**THINGS TO DO:**
a – In the photoelectrochemical cell text below, rewrite the paragraph beginning "We have developed a successful fabrication route" as a short list that keeps its main facts.
b – Extend the photoelectrochemical cell text below past its final sentence.

**PASSAGE SHOWN:**
==============================

Photoelectrochemical cells (PEC) that can split water into hydrogen and oxygen using sunlight are a promising strategy to generate and store clean, renewable energy. However, PEC devices suffer from low stability and efficiency, preventing them to penetrate the market. Our group aims to significantly increase the solar to hydrogen conversion efficiency up to 10% using a tandem configuration, as well as to increase the lifetime of the device. In a tandem device, two semiconductor light absorbers (one for high energy and one for low energy radiation) are combined to utilize most of the solar spectrum. We are also interfacing the photoabsorbers with Rutgers-developed best in class earth-abundant hydrogen and oxygen-evolving catalysts to decrease the required cell potential to drive water splitting.
1. Nickel phosphides HER catalyst/TiN interfacial layer on Si photocathodes
We have developed a successful fabrication route to nano-crystalline thin-films of cubic-NiP2 on a TiN-passivated Si photocathode. The elemental and structural analysis conducted by STEM, RBS, and XPS demonstrates the importance of the TiN interfacial layer as a necessary component to inhibit elemental diffusion during device fabrication at high temperatures. The NiP2/TiN interface is stable for over 125 hours without degradation. Superior activity and stability of devices using a TiN protection layer can be expected for other catalysts and other photoabsorbers (such as high-efficiency III-V semiconductors) thus, forecasting new opportunities for photoelectrochemical energy conversion into fuels from sunlight.

==============================

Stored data
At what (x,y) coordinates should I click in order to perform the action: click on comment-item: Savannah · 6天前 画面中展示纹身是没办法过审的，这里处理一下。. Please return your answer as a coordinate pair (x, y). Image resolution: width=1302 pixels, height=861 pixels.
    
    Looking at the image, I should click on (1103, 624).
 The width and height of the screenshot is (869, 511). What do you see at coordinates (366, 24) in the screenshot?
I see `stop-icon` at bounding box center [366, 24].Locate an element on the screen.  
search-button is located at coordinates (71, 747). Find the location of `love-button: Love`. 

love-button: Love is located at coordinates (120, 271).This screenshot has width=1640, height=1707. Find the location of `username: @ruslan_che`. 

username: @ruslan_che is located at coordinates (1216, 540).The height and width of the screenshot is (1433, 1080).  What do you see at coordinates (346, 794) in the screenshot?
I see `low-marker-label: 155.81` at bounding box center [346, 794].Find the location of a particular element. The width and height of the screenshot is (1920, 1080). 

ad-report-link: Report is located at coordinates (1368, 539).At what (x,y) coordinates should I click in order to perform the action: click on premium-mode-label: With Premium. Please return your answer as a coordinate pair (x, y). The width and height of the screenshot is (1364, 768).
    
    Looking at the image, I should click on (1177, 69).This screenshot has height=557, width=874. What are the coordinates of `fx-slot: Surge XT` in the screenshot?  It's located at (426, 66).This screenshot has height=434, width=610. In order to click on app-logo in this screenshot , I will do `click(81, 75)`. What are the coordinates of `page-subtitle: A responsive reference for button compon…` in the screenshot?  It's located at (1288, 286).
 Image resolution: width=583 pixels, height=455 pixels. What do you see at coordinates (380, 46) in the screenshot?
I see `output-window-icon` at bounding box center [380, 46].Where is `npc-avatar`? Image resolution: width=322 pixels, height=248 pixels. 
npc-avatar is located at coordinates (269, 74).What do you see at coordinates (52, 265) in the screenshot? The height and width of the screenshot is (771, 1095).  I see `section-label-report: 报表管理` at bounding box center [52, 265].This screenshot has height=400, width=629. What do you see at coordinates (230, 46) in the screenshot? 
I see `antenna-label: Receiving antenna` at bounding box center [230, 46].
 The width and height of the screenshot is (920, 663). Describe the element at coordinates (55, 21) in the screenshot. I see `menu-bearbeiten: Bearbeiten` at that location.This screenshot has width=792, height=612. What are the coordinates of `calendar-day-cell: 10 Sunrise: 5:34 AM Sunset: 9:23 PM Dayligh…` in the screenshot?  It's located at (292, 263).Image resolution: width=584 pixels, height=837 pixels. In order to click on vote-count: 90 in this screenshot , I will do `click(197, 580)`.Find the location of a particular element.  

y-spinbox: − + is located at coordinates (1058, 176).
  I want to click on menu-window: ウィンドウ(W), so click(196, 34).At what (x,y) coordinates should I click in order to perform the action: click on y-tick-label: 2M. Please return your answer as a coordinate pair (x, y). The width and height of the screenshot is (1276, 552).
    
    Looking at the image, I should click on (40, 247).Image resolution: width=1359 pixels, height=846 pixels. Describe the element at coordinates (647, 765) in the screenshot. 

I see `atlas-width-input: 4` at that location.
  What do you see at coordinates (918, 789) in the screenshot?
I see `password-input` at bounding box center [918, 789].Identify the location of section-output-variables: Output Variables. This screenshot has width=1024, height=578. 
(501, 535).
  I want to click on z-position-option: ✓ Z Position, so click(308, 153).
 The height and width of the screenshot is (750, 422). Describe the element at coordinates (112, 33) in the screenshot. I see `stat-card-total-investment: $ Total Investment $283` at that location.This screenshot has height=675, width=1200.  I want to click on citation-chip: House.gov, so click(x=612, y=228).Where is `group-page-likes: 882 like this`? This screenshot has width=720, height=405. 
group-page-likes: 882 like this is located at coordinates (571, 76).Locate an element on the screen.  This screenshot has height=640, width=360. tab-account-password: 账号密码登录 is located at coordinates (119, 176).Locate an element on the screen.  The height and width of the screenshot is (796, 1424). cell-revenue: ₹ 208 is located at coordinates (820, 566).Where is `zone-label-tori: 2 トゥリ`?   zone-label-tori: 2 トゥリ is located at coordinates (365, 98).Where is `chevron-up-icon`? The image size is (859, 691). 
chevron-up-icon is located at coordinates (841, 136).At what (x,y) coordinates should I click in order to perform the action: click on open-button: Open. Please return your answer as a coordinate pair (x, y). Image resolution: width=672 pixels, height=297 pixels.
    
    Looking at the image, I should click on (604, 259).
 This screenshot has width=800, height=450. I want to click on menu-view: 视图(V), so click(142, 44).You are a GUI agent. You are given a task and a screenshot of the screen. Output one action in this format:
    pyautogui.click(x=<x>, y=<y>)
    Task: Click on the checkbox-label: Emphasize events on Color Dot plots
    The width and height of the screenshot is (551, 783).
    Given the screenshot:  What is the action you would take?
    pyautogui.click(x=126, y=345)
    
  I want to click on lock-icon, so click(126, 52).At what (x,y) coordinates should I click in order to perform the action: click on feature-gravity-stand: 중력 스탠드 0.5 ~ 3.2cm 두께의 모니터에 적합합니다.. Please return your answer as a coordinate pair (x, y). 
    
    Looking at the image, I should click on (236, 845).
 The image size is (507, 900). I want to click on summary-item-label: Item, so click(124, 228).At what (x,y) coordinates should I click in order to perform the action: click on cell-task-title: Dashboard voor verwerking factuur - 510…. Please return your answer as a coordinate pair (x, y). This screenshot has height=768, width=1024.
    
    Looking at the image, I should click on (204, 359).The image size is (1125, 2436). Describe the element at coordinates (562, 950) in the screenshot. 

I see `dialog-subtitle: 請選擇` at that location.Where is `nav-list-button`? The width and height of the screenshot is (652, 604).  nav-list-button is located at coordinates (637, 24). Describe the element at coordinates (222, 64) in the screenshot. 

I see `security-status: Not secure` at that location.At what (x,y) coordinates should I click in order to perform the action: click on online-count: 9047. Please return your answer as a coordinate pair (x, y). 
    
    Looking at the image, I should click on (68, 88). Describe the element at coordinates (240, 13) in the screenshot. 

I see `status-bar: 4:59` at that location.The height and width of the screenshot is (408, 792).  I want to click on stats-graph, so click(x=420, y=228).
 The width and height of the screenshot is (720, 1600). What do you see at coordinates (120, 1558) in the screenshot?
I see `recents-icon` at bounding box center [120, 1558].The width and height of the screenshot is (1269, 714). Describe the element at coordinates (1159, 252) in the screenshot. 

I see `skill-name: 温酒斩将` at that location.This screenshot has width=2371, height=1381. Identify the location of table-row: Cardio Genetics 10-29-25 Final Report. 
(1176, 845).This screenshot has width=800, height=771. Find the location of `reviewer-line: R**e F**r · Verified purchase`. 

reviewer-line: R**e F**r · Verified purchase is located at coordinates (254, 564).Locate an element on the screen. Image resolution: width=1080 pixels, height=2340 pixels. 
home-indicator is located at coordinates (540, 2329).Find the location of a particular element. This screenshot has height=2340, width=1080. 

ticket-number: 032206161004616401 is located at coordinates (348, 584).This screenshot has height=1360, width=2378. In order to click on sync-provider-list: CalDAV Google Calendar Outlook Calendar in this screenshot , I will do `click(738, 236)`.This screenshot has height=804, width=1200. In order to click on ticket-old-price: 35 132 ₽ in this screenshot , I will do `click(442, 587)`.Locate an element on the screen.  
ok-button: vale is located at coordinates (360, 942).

==============================

**ANSWERS BY TASK:**
a –
- A fabrication route was developed for nano-crystalline thin films of cubic-NiP2 on a TiN-passivated Si photocathode.
- STEM, RBS, and XPS analysis shows the TiN interfacial layer is needed to inhibit elemental diffusion during high-temperature fabrication.
- The NiP2/TiN interface stays stable for over 125 hours without degradation.
- A TiN protection layer is expected to give superior activity and stability with other catalysts and photoabsorbers, such as high-efficiency III-V semiconductors, opening new opportunities for converting sunlight into fuels.

b –
See: Hwang S, Porter SH, Laursen AB, Yang H, Li M, Manichev V, Calvinho KUD, Amarasinghe V, Greenblatt M, Garfunkel E, Dismukes GC. 2019. Creating stable interfaces between reactive materials: titanium nitride protects photoabsorber–catalyst interface in water-splitting photocathodes. Journal of Materials Chemistry A. 7, 2400-2411
2. Perovskites photoabsorbers for photoanodes
Our group investigates perovskite oxynitrides (ABO3-xNx where A is an alkaline or rare earth and B is a closed shell, d0 cation) for the photoanode, which absorbs the higher energy solar spectrum (>1.7 ~ 2.1 eV, most of the visible light). Pulsed laser deposition is used for deposition of the thin-film SrNbO2N photoabsorber, and physical characterization of its band structure demonstrates this photoabsorber is a suitable photoanode for tandem PEC.
3. Fabrication of thin-film LiCoO2 OER catalyst
Integration of OER catalysts to PEC devices requires the deposition of a thin-film that does not interfere light absorption of the photoabsorber. Cubic LiCoO2 is the best-in-class earth-abundant OER catalyst developed in our lab and validated in an industrial electrolyzer. We are now fabricating thin-film LiCoO2 (< 30 nm) using pulsed laser deposition (PLD), and have demonstrated PLD deposited thin-film LiCoO2 have similar activity to the reported powder samples in a given low-surface area electrode.